How to complete this task »
Repeat the following lines exactly and nothing else: the line containing "The height and width of the screenshot is (401, 512)." and each line after it through the end of the listing.

*** Opening Records for processing ***

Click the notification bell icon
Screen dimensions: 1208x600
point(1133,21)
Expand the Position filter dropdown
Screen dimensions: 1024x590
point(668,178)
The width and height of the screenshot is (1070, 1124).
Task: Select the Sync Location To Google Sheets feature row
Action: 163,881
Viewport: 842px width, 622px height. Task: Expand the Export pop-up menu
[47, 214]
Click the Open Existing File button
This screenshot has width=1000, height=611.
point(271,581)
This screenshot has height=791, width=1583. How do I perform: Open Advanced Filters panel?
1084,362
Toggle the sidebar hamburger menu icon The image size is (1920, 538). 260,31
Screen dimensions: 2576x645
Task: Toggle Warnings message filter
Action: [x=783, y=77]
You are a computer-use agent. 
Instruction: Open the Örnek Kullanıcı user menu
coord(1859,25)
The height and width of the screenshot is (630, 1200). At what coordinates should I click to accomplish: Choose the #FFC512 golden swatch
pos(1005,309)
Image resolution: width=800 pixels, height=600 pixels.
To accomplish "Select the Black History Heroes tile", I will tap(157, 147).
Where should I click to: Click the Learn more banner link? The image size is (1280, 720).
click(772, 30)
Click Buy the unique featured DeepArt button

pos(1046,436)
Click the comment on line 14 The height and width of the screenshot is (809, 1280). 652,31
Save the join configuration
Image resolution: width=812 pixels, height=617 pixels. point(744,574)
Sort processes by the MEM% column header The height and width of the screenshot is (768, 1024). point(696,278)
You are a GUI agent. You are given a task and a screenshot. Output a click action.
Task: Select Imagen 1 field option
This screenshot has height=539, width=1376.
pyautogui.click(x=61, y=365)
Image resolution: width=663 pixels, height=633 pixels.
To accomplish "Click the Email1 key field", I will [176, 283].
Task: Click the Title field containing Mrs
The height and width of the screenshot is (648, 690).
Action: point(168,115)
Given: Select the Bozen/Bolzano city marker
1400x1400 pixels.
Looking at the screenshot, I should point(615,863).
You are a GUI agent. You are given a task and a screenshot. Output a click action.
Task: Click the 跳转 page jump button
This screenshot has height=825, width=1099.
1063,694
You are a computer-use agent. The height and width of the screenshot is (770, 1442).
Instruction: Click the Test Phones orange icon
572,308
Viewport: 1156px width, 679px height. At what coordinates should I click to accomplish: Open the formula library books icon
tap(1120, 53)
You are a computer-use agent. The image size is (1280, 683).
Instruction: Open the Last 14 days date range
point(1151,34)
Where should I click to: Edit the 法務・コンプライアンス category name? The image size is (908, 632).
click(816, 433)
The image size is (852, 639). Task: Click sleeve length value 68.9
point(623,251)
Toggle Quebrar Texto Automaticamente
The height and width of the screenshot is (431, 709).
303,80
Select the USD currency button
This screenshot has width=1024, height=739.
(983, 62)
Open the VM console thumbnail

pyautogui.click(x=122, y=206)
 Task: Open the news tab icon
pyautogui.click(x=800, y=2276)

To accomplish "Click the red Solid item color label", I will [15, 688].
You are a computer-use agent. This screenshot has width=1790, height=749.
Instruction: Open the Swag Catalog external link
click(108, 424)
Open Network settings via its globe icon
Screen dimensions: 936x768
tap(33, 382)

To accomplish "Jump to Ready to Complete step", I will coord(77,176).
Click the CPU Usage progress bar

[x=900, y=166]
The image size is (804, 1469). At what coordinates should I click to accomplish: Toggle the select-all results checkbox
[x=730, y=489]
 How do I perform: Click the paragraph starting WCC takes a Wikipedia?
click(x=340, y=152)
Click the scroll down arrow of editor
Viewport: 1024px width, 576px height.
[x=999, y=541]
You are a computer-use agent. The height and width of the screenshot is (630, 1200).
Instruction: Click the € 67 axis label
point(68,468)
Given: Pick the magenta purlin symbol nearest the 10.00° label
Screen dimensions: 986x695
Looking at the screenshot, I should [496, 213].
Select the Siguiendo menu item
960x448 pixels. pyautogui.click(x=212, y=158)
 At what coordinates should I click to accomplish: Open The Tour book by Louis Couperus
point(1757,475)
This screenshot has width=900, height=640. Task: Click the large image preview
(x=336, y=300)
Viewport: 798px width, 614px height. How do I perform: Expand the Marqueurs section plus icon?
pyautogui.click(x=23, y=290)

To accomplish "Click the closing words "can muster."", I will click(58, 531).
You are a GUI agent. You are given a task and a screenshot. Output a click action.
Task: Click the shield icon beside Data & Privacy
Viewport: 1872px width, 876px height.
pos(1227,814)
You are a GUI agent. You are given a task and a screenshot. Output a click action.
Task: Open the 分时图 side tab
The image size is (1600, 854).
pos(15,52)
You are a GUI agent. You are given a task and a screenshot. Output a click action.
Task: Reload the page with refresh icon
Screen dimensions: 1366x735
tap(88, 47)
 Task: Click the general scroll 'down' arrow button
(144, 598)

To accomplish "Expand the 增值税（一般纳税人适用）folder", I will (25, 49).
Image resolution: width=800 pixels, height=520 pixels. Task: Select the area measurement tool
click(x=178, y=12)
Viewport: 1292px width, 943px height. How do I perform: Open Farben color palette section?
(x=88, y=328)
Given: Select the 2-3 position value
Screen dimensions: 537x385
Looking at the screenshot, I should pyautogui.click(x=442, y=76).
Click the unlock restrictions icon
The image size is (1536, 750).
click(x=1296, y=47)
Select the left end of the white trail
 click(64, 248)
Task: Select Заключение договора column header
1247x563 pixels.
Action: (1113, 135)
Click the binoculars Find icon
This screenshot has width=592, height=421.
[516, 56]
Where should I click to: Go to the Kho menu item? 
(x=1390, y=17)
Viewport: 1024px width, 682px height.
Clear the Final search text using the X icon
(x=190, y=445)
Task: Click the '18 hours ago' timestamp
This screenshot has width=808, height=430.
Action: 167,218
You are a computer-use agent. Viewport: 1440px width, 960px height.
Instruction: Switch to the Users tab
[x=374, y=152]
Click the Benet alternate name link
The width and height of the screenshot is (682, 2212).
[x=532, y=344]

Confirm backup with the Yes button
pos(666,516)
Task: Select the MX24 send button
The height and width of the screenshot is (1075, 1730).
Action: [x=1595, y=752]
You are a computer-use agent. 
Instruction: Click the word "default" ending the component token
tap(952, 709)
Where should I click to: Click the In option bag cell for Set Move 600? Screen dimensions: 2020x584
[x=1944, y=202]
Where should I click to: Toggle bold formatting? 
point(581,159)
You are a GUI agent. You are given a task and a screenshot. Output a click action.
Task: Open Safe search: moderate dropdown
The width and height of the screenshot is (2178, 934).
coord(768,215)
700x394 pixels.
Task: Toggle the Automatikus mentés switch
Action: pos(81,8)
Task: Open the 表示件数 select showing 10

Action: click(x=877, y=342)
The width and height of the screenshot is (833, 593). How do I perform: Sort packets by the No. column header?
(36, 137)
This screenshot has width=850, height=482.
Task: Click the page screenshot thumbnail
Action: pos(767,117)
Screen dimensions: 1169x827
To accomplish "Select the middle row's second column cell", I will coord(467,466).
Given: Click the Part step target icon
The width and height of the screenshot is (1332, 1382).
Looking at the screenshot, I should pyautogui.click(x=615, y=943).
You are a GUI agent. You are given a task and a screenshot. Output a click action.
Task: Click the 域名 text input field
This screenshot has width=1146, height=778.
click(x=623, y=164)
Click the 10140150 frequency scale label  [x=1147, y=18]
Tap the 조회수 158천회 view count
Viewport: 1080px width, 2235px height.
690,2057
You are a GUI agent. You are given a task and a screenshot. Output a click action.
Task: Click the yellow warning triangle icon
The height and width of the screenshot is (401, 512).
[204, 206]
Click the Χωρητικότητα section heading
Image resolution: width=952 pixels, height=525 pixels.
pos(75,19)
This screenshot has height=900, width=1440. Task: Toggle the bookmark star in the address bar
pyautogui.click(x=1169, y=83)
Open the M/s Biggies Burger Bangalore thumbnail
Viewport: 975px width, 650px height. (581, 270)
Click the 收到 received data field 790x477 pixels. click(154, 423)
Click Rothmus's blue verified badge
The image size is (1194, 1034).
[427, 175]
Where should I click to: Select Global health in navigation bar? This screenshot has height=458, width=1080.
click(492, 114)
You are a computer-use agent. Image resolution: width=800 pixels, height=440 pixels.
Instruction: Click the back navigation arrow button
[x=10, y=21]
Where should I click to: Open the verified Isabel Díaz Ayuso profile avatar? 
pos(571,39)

*** Closing Records for processing ***

Solution to the problem »
The height and width of the screenshot is (401, 512).
[204, 206]
Click the Χωρητικότητα section heading
Image resolution: width=952 pixels, height=525 pixels.
pos(75,19)
This screenshot has height=900, width=1440. Task: Toggle the bookmark star in the address bar
pyautogui.click(x=1169, y=83)
Open the M/s Biggies Burger Bangalore thumbnail
Viewport: 975px width, 650px height. (581, 270)
Click the 收到 received data field 790x477 pixels. click(154, 423)
Click Rothmus's blue verified badge
The image size is (1194, 1034).
[427, 175]
Where should I click to: Select Global health in navigation bar? This screenshot has height=458, width=1080.
click(492, 114)
You are a computer-use agent. Image resolution: width=800 pixels, height=440 pixels.
Instruction: Click the back navigation arrow button
[x=10, y=21]
Where should I click to: Open the verified Isabel Díaz Ayuso profile avatar? 
pos(571,39)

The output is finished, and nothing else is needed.